Selon le document, ces chiffres, sans être exhaustifs, représentent le double de ceux enregistrés une année auparavant. »Ils sont révélateurs de la détérioration de la situation des défenseurs des droits de l’Homme et, de fait, de celle des droits de l’Homme dans le monde », note l’Observatoire.
»En 2004, la région des Amériques (centrale et latine) reste le continent le plus dangereux pour les défenseurs des droits de l’Homme. Le nombre de défenseurs assassinés ou menacés de mort y est le plus élevé », relève le rapport qui fait état également de l’augmentation des assassinats des militants dans ce domaine en Asie.
Le document dénonce, en outre, les « très fortes pressions » exercées sur les défenseurs en Afrique, soumis à des actes d’intimidation, de diffamation et de menaces récurrents, et « la restriction des libertés » en vigueur dans les pays de la Communauté des Etats indépendants (CEI, qui regroupe 12 des 15 anciennes républiques soviétiques).
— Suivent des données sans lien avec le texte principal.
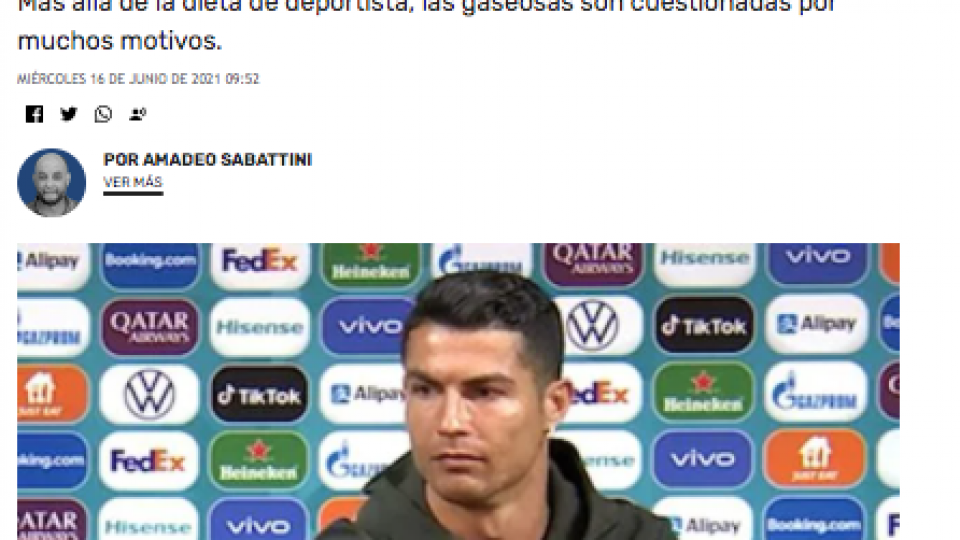Click the person-with-sound-waves listen icon
Screen dimensions: 960x540
[138, 114]
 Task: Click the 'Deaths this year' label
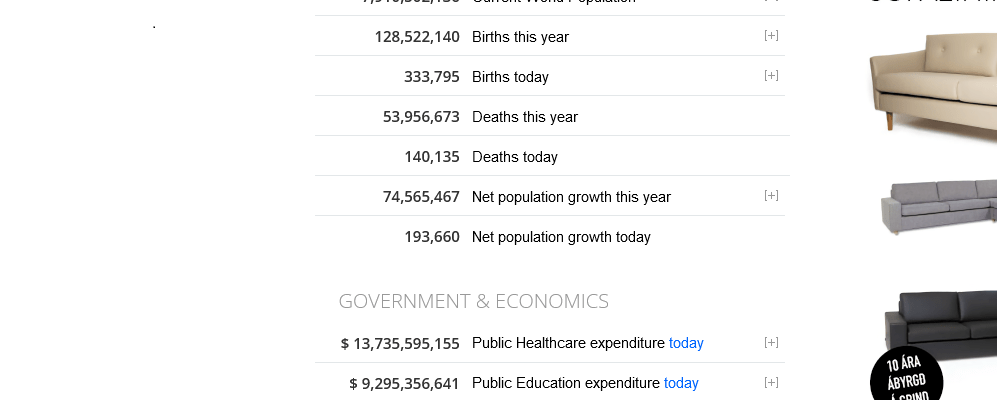(525, 117)
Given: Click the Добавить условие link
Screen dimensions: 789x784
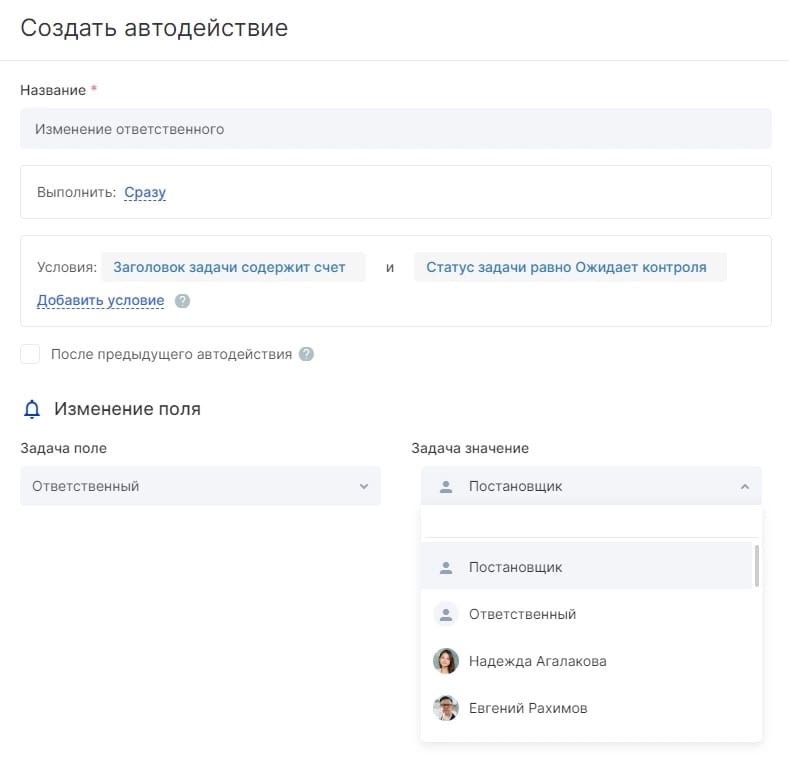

Pour ce qui est des pays du Maghreb et du Moyen-Orient, « le droit d’ouvrer pacifiquement en faveur de réformes démocratiques, en vue de la construction d’un Etat de droit, est toujours nié (Etats du Golfe, Syrie et Libye). Le droit de créer des associations et de recevoir des fond de l’étranger est quasi-systématiquement bafoué et la liberté d’expression fait l’objet de violations flagrantes », déplore encore l’Observatoire.
Pour cet organisme, la difficulté à laquelle se heurte les défenseurs est double. Il l’attribue, d’une part, à « la montée de l’arbitraire, des inégalités sociales et des violations résultant du ’tout sécuritaire’, d’autre part, à l’érosion constante des valeurs qu’ils défendent et à la restriction de leur liberté d’expression ».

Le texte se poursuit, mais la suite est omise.